Anyone else know what I'm talking about?
Brie de meaux is a wheel of @18 inches in diameter, generally mild, Coulommier is a disc of about 8 inches and is a bit thicker and generally mild. Brie de Melun, on the other hand is very thin, about 12-14 inches in diameter and can really reek if you are lucky. Never had the nasty one out of the region, but while strong does not have the 'barnyard' or 'fecal' sniff of Epoisses or Ami d' Chambertin or others
I am afraid France is not the bucolic idyl that we would all like it to be. Like any other country there are unscrupulous people who will pass off cheese that's past it's best. As Souphie says Brie shouldn't really smell that much, and when it does it is quite a "fresh smell". If it has a ammonia element to the smell or taste it has gone past its best and is going off.
My worst cheese "mistake" was to buy a selection from a shop on the Ile St Louis one Sunday, we consumed half with dinner and it was great. Next day we came downstairs and it was wriggling - overnight it had become a seething mass of maggots. I guess we had extra protein with dinner that night...!
In the States, you mostly find pasteurized brie, which is why it tastes so different (in France you only find it in supermarkets).
True bries are made of raw cow milk and have a soft body. I say "bries" because there are many types of bries. I took an introduction to cheese course in a cooking school in Paris (all about cheese, in the are Brie de Maux (big wheel, 12 inches), and Brie de Melun (smaller, 8 inche,s and a bit thicker). Other types are brie de Coulonmiers, and ...
Brie should not smell that much, though, and I am surprised you had such an experience.
There are many smellier cheeses, such as the Epoises, from Burgogne, or the Munster, from Alsace. My guess is that the one you were proposed was too ripe! The ones we tasted from the "Afineur de fromage shop" (no word in English for "afineur", the person who ages the cheeses) were simply delicious.
I agree. I would not call Brie a "stinky" cheese in any of its forms that I know. Souphie will come along and tell me if I'm wrong..... Époisses is the definitive stinky cheese, but well ripened Münster and Camembert are pretty pungent, as well. Brie, otoh, is much milder.
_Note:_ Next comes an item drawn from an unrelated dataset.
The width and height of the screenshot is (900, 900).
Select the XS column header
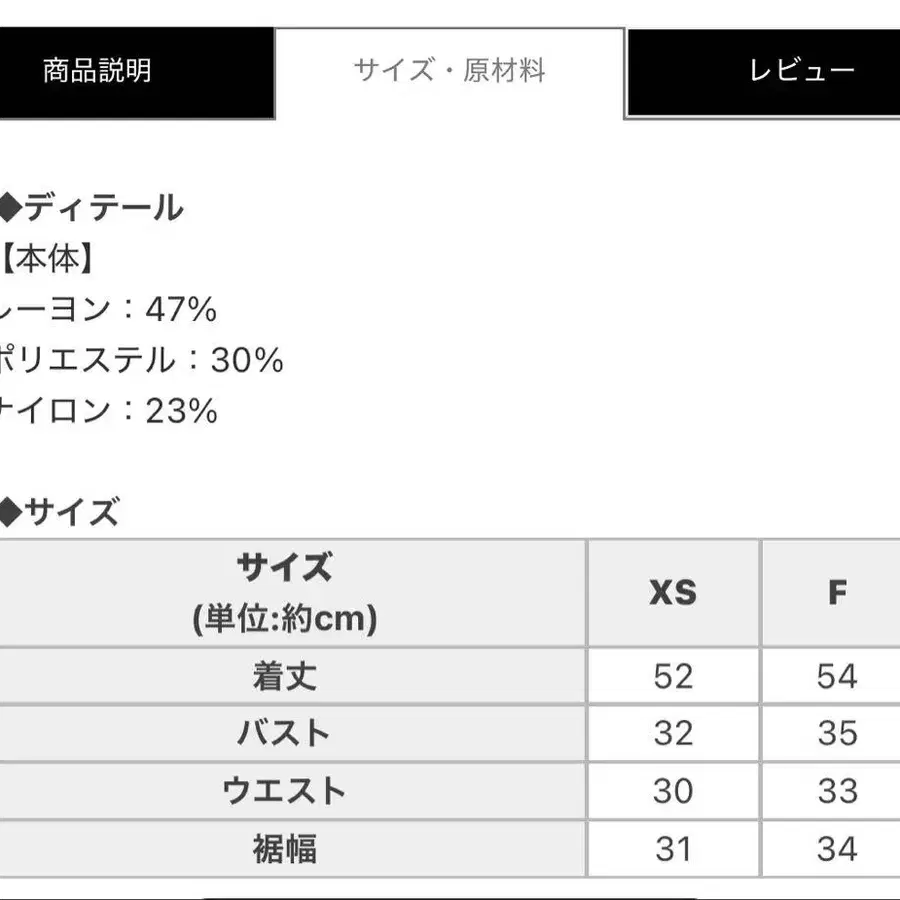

The texture of raw milk brie properly aged, will be different than what we're accustomed to in US, tho.
Well, old enough brie can be stinky, with an unpleasant ammoniac smell. Don't eat it if it's green and otherwise just take the skin off. It can become runny, and that's quite all right. Btw, those days, good chefs and cheese guys open young bries, stuff them with shaved truffles and forget about them for a few days. Yum, yum. But Brie definitely will never be smelly the way Munster of Epoisses can be. Indeed Brie cheeses actually taste fairly different and can be eaten at very different "ages".
In my opinion, though, focusing on the names of cheeses is a mistake (with the obvious exceptions of industrial productions) because cheeses are living things, whose change, smell and apperance change everyday. I can't quote a single cheese that I always like -- it has to be more specific in terms of their maturity, season, etc. I find to yound Epoisses for instance really not good, even if it can be, in good conditions, my favourite cheese.